## BRIEF
Rewrite the listing below, swapping every "computer-use agent" for "screen-control assistant" and leaving everything else untouched.

## ENTRIES SHOWN
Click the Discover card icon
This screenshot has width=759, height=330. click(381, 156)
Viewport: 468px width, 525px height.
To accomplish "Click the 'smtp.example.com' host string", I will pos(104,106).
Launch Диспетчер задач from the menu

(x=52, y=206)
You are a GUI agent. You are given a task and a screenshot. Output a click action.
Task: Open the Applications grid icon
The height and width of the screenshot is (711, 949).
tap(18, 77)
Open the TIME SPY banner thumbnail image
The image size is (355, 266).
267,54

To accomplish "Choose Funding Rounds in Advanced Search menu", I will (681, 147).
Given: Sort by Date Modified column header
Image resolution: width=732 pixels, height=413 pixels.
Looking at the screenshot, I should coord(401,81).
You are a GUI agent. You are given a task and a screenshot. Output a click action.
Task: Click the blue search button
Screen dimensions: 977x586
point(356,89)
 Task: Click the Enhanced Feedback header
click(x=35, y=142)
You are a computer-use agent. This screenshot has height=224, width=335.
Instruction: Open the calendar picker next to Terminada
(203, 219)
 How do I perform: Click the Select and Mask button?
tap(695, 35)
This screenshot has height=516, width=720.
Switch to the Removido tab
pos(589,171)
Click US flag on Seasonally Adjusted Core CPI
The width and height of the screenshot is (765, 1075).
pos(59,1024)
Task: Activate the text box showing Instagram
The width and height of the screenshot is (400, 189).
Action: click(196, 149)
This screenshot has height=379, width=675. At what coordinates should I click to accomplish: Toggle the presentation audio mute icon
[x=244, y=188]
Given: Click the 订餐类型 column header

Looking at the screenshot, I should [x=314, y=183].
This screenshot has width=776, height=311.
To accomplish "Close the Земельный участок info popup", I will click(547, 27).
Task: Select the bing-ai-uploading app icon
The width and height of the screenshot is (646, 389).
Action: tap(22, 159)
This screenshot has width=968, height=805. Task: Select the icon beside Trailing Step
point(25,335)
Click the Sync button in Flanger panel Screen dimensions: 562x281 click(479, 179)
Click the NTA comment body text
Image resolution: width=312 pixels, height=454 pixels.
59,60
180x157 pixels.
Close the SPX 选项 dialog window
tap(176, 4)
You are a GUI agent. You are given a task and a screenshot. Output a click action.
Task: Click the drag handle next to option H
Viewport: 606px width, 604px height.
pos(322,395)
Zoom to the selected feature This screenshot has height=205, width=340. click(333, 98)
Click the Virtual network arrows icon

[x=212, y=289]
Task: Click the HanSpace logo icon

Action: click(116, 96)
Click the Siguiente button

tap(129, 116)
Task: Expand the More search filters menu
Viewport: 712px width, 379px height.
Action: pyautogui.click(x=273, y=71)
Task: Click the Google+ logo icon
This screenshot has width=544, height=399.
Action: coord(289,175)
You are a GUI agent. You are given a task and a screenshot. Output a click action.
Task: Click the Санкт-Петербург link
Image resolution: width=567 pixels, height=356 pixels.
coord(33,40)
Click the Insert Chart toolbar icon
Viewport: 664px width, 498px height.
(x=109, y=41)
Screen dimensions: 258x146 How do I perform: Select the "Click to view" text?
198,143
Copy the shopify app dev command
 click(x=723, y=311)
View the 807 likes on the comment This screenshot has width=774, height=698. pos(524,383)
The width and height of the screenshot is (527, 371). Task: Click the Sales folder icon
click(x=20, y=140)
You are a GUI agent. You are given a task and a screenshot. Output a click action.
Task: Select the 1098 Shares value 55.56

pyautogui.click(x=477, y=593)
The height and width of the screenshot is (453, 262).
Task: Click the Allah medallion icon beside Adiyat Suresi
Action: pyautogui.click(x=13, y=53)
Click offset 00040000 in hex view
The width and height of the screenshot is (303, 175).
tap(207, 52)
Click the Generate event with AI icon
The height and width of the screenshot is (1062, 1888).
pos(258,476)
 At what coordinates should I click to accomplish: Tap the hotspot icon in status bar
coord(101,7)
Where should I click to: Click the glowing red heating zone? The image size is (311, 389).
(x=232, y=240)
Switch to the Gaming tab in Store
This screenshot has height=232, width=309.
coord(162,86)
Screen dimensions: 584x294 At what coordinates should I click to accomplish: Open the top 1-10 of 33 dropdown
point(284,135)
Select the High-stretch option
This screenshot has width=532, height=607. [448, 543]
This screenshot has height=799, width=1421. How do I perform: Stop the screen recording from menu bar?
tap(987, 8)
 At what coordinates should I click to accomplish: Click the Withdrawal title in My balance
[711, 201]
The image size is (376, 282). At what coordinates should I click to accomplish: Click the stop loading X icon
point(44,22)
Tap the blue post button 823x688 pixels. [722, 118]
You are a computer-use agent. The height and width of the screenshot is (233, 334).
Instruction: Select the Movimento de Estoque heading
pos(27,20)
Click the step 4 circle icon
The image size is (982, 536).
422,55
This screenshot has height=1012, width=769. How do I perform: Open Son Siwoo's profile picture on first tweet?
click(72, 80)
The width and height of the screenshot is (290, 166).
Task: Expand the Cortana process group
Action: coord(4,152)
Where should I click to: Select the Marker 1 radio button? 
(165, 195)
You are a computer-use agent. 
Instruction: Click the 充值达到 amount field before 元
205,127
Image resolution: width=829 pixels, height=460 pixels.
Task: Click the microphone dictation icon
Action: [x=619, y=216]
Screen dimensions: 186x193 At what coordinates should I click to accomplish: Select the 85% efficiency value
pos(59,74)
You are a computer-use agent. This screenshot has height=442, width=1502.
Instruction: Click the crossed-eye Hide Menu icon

## COMPLETED EXERCISE
Click the Discover card icon
This screenshot has width=759, height=330. click(381, 156)
Viewport: 468px width, 525px height.
To accomplish "Click the 'smtp.example.com' host string", I will pos(104,106).
Launch Диспетчер задач from the menu

(x=52, y=206)
You are a GUI agent. You are given a task and a screenshot. Output a click action.
Task: Open the Applications grid icon
The height and width of the screenshot is (711, 949).
tap(18, 77)
Open the TIME SPY banner thumbnail image
The image size is (355, 266).
267,54

To accomplish "Choose Funding Rounds in Advanced Search menu", I will (681, 147).
Given: Sort by Date Modified column header
Image resolution: width=732 pixels, height=413 pixels.
Looking at the screenshot, I should coord(401,81).
You are a GUI agent. You are given a task and a screenshot. Output a click action.
Task: Click the blue search button
Screen dimensions: 977x586
point(356,89)
 Task: Click the Enhanced Feedback header
click(x=35, y=142)
You are a screen-control assistant. This screenshot has height=224, width=335.
Instruction: Open the calendar picker next to Terminada
(203, 219)
 How do I perform: Click the Select and Mask button?
tap(695, 35)
This screenshot has height=516, width=720.
Switch to the Removido tab
pos(589,171)
Click US flag on Seasonally Adjusted Core CPI
The width and height of the screenshot is (765, 1075).
pos(59,1024)
Task: Activate the text box showing Instagram
The width and height of the screenshot is (400, 189).
Action: click(196, 149)
This screenshot has height=379, width=675. At what coordinates should I click to accomplish: Toggle the presentation audio mute icon
[x=244, y=188]
Given: Click the 订餐类型 column header

Looking at the screenshot, I should [x=314, y=183].
This screenshot has width=776, height=311.
To accomplish "Close the Земельный участок info popup", I will click(547, 27).
Task: Select the bing-ai-uploading app icon
The width and height of the screenshot is (646, 389).
Action: tap(22, 159)
This screenshot has width=968, height=805. Task: Select the icon beside Trailing Step
point(25,335)
Click the Sync button in Flanger panel Screen dimensions: 562x281 click(479, 179)
Click the NTA comment body text
Image resolution: width=312 pixels, height=454 pixels.
59,60
180x157 pixels.
Close the SPX 选项 dialog window
tap(176, 4)
You are a GUI agent. You are given a task and a screenshot. Output a click action.
Task: Click the drag handle next to option H
Viewport: 606px width, 604px height.
pos(322,395)
Zoom to the selected feature This screenshot has height=205, width=340. click(333, 98)
Click the Virtual network arrows icon

[x=212, y=289]
Task: Click the HanSpace logo icon

Action: click(116, 96)
Click the Siguiente button

tap(129, 116)
Task: Expand the More search filters menu
Viewport: 712px width, 379px height.
Action: pyautogui.click(x=273, y=71)
Task: Click the Google+ logo icon
This screenshot has width=544, height=399.
Action: coord(289,175)
You are a GUI agent. You are given a task and a screenshot. Output a click action.
Task: Click the Санкт-Петербург link
Image resolution: width=567 pixels, height=356 pixels.
coord(33,40)
Click the Insert Chart toolbar icon
Viewport: 664px width, 498px height.
(x=109, y=41)
Screen dimensions: 258x146 How do I perform: Select the "Click to view" text?
198,143
Copy the shopify app dev command
 click(x=723, y=311)
View the 807 likes on the comment This screenshot has width=774, height=698. pos(524,383)
The width and height of the screenshot is (527, 371). Task: Click the Sales folder icon
click(x=20, y=140)
You are a GUI agent. You are given a task and a screenshot. Output a click action.
Task: Select the 1098 Shares value 55.56

pyautogui.click(x=477, y=593)
The height and width of the screenshot is (453, 262).
Task: Click the Allah medallion icon beside Adiyat Suresi
Action: pyautogui.click(x=13, y=53)
Click offset 00040000 in hex view
The width and height of the screenshot is (303, 175).
tap(207, 52)
Click the Generate event with AI icon
The height and width of the screenshot is (1062, 1888).
pos(258,476)
 At what coordinates should I click to accomplish: Tap the hotspot icon in status bar
coord(101,7)
Where should I click to: Click the glowing red heating zone? The image size is (311, 389).
(x=232, y=240)
Switch to the Gaming tab in Store
This screenshot has height=232, width=309.
coord(162,86)
Screen dimensions: 584x294 At what coordinates should I click to accomplish: Open the top 1-10 of 33 dropdown
point(284,135)
Select the High-stretch option
This screenshot has width=532, height=607. [448, 543]
This screenshot has height=799, width=1421. How do I perform: Stop the screen recording from menu bar?
tap(987, 8)
 At what coordinates should I click to accomplish: Click the Withdrawal title in My balance
[711, 201]
The image size is (376, 282). At what coordinates should I click to accomplish: Click the stop loading X icon
point(44,22)
Tap the blue post button 823x688 pixels. [722, 118]
You are a screen-control assistant. The height and width of the screenshot is (233, 334).
Instruction: Select the Movimento de Estoque heading
pos(27,20)
Click the step 4 circle icon
The image size is (982, 536).
422,55
This screenshot has height=1012, width=769. How do I perform: Open Son Siwoo's profile picture on first tweet?
click(72, 80)
The width and height of the screenshot is (290, 166).
Task: Expand the Cortana process group
Action: coord(4,152)
Where should I click to: Select the Marker 1 radio button? 
(165, 195)
You are a screen-control assistant. 
Instruction: Click the 充值达到 amount field before 元
205,127
Image resolution: width=829 pixels, height=460 pixels.
Task: Click the microphone dictation icon
Action: [x=619, y=216]
Screen dimensions: 186x193 At what coordinates should I click to accomplish: Select the 85% efficiency value
pos(59,74)
You are a screen-control assistant. This screenshot has height=442, width=1502.
Instruction: Click the crossed-eye Hide Menu icon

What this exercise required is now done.